EXERCISE AIM:
The records should be written out in full, with nothing altered.

Saved entries:
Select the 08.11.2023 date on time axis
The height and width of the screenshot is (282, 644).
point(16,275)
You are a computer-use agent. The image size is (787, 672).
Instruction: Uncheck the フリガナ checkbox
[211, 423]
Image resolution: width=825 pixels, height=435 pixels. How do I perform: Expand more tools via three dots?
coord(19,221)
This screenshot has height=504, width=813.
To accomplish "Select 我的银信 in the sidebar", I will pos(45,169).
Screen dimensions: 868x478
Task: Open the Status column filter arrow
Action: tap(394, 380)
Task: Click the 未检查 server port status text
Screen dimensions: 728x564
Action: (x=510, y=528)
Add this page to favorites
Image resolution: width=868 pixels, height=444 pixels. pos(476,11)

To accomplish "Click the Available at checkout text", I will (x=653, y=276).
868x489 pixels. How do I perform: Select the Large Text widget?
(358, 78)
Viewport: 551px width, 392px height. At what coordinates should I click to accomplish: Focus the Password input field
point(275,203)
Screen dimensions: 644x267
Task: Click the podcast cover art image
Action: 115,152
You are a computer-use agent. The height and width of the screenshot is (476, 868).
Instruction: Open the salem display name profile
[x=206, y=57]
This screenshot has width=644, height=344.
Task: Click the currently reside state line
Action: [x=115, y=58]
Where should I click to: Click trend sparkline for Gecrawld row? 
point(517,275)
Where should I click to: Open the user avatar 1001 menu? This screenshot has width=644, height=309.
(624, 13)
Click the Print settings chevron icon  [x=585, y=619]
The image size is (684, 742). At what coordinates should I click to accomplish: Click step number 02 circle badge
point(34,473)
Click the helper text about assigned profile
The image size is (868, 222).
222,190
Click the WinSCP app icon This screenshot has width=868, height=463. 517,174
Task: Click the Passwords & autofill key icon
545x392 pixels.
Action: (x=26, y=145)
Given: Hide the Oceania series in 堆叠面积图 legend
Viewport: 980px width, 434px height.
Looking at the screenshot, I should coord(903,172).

RESULT OF THE EXERCISE:
Select the 08.11.2023 date on time axis
The height and width of the screenshot is (282, 644).
point(16,275)
You are a computer-use agent. The image size is (787, 672).
Instruction: Uncheck the フリガナ checkbox
[211, 423]
Image resolution: width=825 pixels, height=435 pixels. How do I perform: Expand more tools via three dots?
coord(19,221)
This screenshot has height=504, width=813.
To accomplish "Select 我的银信 in the sidebar", I will pos(45,169).
Screen dimensions: 868x478
Task: Open the Status column filter arrow
Action: tap(394, 380)
Task: Click the 未检查 server port status text
Screen dimensions: 728x564
Action: (x=510, y=528)
Add this page to favorites
Image resolution: width=868 pixels, height=444 pixels. pos(476,11)

To accomplish "Click the Available at checkout text", I will (x=653, y=276).
868x489 pixels. How do I perform: Select the Large Text widget?
(358, 78)
Viewport: 551px width, 392px height. At what coordinates should I click to accomplish: Focus the Password input field
point(275,203)
Screen dimensions: 644x267
Task: Click the podcast cover art image
Action: 115,152
You are a computer-use agent. The height and width of the screenshot is (476, 868).
Instruction: Open the salem display name profile
[x=206, y=57]
This screenshot has width=644, height=344.
Task: Click the currently reside state line
Action: [x=115, y=58]
Where should I click to: Click trend sparkline for Gecrawld row? 
point(517,275)
Where should I click to: Open the user avatar 1001 menu? This screenshot has width=644, height=309.
(624, 13)
Click the Print settings chevron icon  [x=585, y=619]
The image size is (684, 742). At what coordinates should I click to accomplish: Click step number 02 circle badge
point(34,473)
Click the helper text about assigned profile
The image size is (868, 222).
222,190
Click the WinSCP app icon This screenshot has width=868, height=463. 517,174
Task: Click the Passwords & autofill key icon
545x392 pixels.
Action: (x=26, y=145)
Given: Hide the Oceania series in 堆叠面积图 legend
Viewport: 980px width, 434px height.
Looking at the screenshot, I should coord(903,172).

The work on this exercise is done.